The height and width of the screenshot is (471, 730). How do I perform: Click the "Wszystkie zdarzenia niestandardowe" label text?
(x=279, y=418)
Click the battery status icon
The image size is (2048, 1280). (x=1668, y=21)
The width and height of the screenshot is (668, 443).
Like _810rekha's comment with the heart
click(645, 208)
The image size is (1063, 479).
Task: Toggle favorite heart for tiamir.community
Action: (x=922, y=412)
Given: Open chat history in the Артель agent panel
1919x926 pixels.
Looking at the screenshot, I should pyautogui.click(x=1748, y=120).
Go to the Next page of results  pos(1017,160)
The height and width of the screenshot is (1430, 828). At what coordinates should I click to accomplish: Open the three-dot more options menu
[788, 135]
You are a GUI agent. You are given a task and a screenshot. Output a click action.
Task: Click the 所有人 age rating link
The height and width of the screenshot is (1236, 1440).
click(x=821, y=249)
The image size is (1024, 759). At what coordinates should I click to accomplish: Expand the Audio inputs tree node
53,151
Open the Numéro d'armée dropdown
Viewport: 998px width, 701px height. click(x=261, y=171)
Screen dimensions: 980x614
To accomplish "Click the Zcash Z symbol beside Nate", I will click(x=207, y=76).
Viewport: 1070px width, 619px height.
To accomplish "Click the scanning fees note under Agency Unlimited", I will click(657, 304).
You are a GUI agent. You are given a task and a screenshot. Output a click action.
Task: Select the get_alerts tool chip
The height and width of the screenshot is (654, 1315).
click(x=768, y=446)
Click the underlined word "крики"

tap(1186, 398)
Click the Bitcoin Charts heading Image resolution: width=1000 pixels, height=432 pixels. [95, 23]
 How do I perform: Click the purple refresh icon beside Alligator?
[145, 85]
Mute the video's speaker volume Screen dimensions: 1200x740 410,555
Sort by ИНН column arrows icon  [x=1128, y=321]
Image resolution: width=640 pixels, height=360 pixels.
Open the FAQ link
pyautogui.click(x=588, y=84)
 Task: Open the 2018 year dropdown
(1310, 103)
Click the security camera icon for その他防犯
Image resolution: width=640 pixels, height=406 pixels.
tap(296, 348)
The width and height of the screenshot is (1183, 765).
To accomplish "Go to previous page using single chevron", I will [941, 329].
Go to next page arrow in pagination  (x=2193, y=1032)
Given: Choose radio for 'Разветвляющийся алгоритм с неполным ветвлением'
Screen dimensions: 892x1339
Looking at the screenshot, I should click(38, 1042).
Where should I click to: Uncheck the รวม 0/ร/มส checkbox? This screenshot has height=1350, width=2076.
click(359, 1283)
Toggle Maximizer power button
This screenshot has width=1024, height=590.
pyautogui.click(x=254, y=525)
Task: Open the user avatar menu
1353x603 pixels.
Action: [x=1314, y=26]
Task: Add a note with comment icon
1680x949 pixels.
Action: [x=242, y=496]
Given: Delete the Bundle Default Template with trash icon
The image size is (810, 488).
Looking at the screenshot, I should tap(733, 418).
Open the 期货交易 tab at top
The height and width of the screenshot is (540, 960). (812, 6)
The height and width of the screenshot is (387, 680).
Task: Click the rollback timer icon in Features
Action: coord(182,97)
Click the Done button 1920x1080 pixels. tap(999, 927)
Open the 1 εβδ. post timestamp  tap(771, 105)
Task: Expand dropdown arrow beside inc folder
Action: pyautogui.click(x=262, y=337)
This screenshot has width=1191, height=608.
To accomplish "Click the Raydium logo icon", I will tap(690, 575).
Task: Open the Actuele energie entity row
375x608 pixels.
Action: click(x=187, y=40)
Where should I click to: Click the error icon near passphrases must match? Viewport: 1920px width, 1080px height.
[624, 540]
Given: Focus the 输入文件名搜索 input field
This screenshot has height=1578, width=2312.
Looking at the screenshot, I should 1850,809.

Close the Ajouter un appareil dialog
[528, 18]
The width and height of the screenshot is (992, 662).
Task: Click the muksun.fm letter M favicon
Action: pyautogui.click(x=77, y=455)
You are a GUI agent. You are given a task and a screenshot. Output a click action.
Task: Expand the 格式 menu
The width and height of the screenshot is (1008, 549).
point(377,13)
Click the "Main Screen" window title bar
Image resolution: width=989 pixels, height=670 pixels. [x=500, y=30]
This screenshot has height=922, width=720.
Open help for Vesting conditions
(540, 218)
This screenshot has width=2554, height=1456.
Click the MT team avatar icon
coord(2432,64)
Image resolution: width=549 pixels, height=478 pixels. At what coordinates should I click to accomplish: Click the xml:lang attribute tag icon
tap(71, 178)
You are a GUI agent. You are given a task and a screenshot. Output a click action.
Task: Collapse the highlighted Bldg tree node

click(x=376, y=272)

_Work instructions_: Reproduce the data above from its first line up to and including the line containing "tap(1186, 398)", with every line unchanged.

_Task output_:
The height and width of the screenshot is (471, 730). How do I perform: Click the "Wszystkie zdarzenia niestandardowe" label text?
(x=279, y=418)
Click the battery status icon
The image size is (2048, 1280). (x=1668, y=21)
The width and height of the screenshot is (668, 443).
Like _810rekha's comment with the heart
click(645, 208)
The image size is (1063, 479).
Task: Toggle favorite heart for tiamir.community
Action: (x=922, y=412)
Given: Open chat history in the Артель agent panel
1919x926 pixels.
Looking at the screenshot, I should pyautogui.click(x=1748, y=120).
Go to the Next page of results  pos(1017,160)
The height and width of the screenshot is (1430, 828). At what coordinates should I click to accomplish: Open the three-dot more options menu
[788, 135]
You are a GUI agent. You are given a task and a screenshot. Output a click action.
Task: Click the 所有人 age rating link
The height and width of the screenshot is (1236, 1440).
click(x=821, y=249)
The image size is (1024, 759). At what coordinates should I click to accomplish: Expand the Audio inputs tree node
53,151
Open the Numéro d'armée dropdown
Viewport: 998px width, 701px height. click(x=261, y=171)
Screen dimensions: 980x614
To accomplish "Click the Zcash Z symbol beside Nate", I will click(x=207, y=76).
Viewport: 1070px width, 619px height.
To accomplish "Click the scanning fees note under Agency Unlimited", I will click(657, 304).
You are a GUI agent. You are given a task and a screenshot. Output a click action.
Task: Select the get_alerts tool chip
The height and width of the screenshot is (654, 1315).
click(x=768, y=446)
Click the underlined word "крики"

tap(1186, 398)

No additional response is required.